Journal editors say the essay, by an anonymous practicing physician affiliated with a medical school, should be a wake up call.

As if the news in June that an anesthesiologist had talked trash about her patient while he was unconscious on the table in front of her, you’d better brace yourself. There’s more and it’s worse. So much worse.

In an anonymous essay published in the Annals of Internal Medicine this week, one physician describes — in graphic detail — what happened to two women when they were asleep in operating rooms. The stories are horrifying.

“I bet she’s enjoying this,” one doctor reportedly said while prepping a woman for a vaginal hysterectomy. In another case, an obstetrician performed an obscene dance after saving the life of a woman who was bleeding out after having a baby.

In a letter accompanying the essay, the editorial team agonized over whether to publish the piece. They said everyone agreed that the piece was “disgusting and scandalous” and could damage the profession’s reputation. But some argued that this was why they shouldn’t publish it while others felt that was why they should publish it.

“The discussion was so impassioned and opinions so disparate that we needed a ‘time-out,’ ” editor-in-chief Christine Laine and her deputies wrote in a letter accompanying the essay.

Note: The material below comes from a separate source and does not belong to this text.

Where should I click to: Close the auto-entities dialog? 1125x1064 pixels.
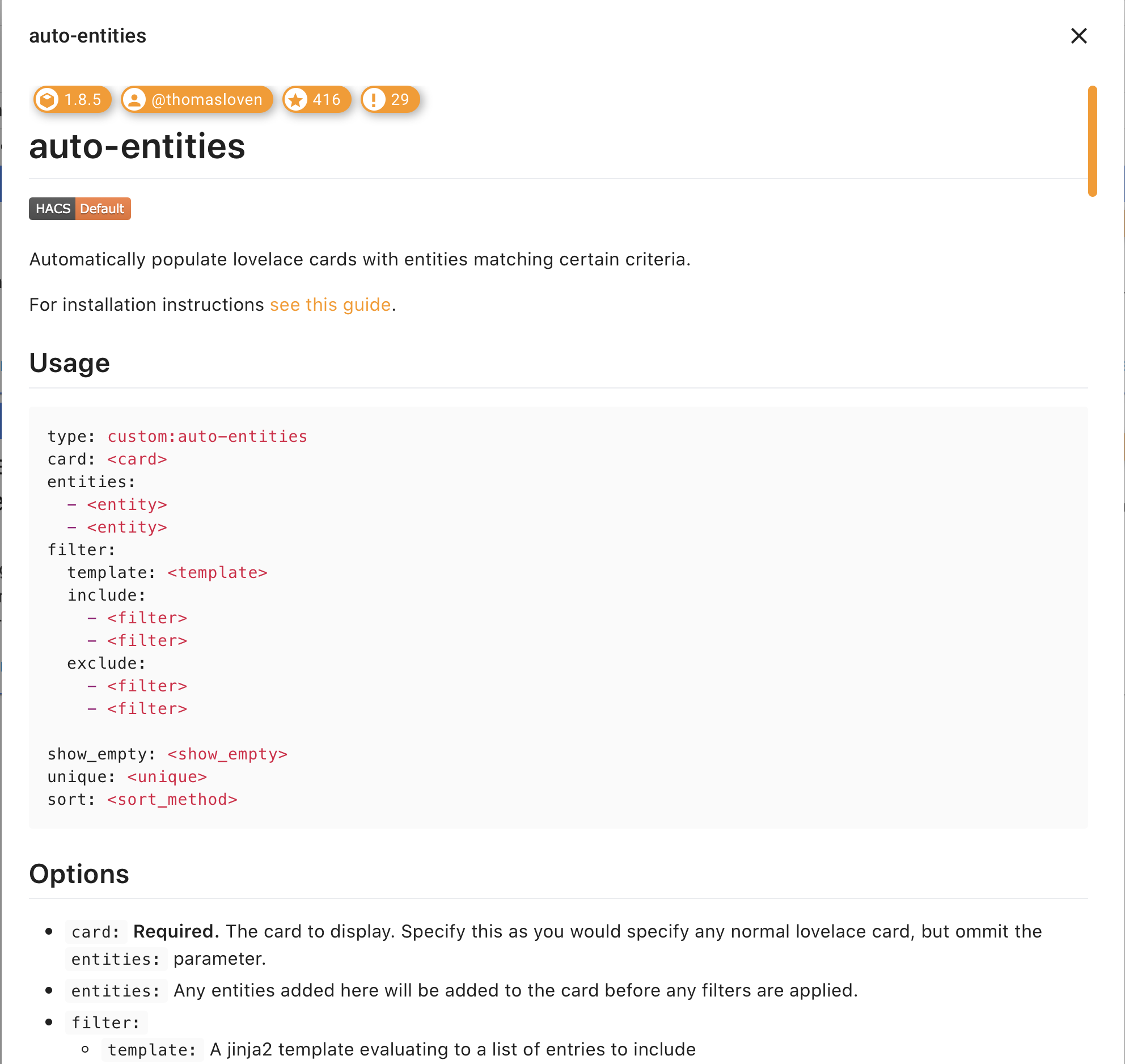point(1079,36)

In the end they said they decided to do so in order to “expose medicine’s dark underbelly.” They said the first incident “reeked of misogyny and disrespect — the second reeked of all that plus heavy overtones of sexual assault and racism.”

The author, who remains anonymous (due solely through the decision of the magazine’s editorial staff) said he learned of the first incident when teaching a medical humanities course and asking, “Do any of you have someone to forgive from your clinical experiences?” “Did anything ever happen that you need to forgive or perhaps still can’t forgive?”

A student he called David said he was observing the surgery when an attending physician made the lewd comments while cleansing and scrubbing the patient. David commented, “Man, I was just standing there trying to learn. The guy was a dirtball. It still pisses me off.”

The author says the student turned the discussion around by asking him the same question. He said he “felt my face flush” and before he knew it, he told the class about the second incident, which occurred in his third year of medical school while he was on an OB/GYN rotation. He said that he ended up laughing and joining in on the doctor’s disrespectful dance until the anesthesiologist in the room yelled “Knock it off” and swore at them.

The journal’s editors said that they hope that medical educators and others will use the essay as a “jumping-off point for discussions that explore the reasons why physicians sometimes behave badly.”

“If the essay squelches such behavior even once, then it was well worth publishing,” they wrote.